C H A P T E R  26

image

Developing for Performance

Developing for Performance in packetC

In developing data-plane network applications for modern high-speed networks, there exists a trade-off between the limits of available processing power and the requirements for increased analytics within applications. With packetC, this battle rages on and must remain at the heart of any application design. Network applications must ensure low latency and minimization of processing in every algorithm possible in order to maximize the quantity of transactions that may be evaluated. Evaluating an application not only for valid logic but also for efficiency must become core to every packetC development project.

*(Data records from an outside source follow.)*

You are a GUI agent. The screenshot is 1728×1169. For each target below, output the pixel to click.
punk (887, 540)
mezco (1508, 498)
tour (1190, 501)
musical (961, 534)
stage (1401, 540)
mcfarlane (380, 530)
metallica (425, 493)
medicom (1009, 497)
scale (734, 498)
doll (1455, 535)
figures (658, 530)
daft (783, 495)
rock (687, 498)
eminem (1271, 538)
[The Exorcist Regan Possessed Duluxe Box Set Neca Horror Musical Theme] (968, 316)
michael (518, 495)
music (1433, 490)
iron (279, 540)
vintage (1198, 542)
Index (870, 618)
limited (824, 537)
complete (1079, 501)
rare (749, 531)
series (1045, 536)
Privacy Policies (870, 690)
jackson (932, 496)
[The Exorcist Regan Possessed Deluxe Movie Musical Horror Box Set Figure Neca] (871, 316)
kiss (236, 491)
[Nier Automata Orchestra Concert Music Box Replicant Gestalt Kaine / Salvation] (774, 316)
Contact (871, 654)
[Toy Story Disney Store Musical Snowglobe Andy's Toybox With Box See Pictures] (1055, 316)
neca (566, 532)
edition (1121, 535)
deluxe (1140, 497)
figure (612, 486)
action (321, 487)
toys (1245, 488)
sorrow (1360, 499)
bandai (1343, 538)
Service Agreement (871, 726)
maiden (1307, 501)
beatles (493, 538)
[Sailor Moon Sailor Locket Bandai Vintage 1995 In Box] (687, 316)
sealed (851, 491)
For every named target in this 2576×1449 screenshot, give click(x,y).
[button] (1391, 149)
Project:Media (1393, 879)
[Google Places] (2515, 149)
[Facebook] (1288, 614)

In many cases, the computation cannot be avoided; however, the time or location where the processing needs to occur can often be changed. For example, portions of an algorithm can be computed in advance and used as a lookup table trading off real-time processor budget in return for an increased amount of non-real-time computation and memory storage. Furthermore, many network systems need to collect metadata about packets and perform analytics where the metadata collection may occur in real time, but the analytics occur in a separate computational system in parallel to processor of other real-time transactions. In each of these examples, the processing paradigm must be elevated to a system level issue.

This concept is not new and, actually, early computer systems were so constrained in their processing that lookup tables became one of the only ways that complex computations could be evaluated. In fact, many math books still include logarithm tables which are an equivalent form of the representation of processing trade-off for memory. Pages of tables are present with pre-computed logarithms for easy reference since computing them can be complex. This has been carried out for over a hundred years with sine, cosine and many other complex mathematical algorithms. Consider the difference in computing an arc-tangent of an integer without a floating point processor versus having a lookup table. This simple concept carried forward into a high performance packetC application can lead to substantial performance improvements.

While each system that implements packetC will differ in the quantity of packet processing available and the number of methods for interacting with control-plane systems, the general methodology persists in prioritizing computing resources as the primary resource to protect, such that packets processed per second may be maximized. This leads to a general philosophy that memory storage is cheap and instructions are expensive. Furthermore, the adage that one should not do something in real time that can be done at some other time also persists. Throughout this section, several examples will be used to demonstrate these concepts. In a world of high-level scripting languages focusing on developer simplicity to describe a scenario being prioritized over performance, this may feel like a bit of a step back in time. Albeit an old principle (see trigonometric table in Figure 26-1 from Matthias Bernegger’s Manuale Mathematicum published in 1619), it is not one that is gone from the modern programmer worried about the increase in Internet data rates growing faster than Moore’s Law’s ability to keep up with ever-increasing complexity of processing expected to be applied against that data.

images

Figure 26-1. Sine, tangent, and secant lookup table.

Counting Bits Set

The following variations on the first example take a classic programming problem that has been used to demonstrate alternatives in performance tuning in several texts. The problem is simple: count the number of bits set to one within a 32-bit integer. While the concept is simple, the impacts on the processing cycles required to evaluate vary greatly based upon the solution path taken. The classic examples are evaluated and expanded with packetC in mind to pose some additional areas to think about when developing similarly complex processing problems.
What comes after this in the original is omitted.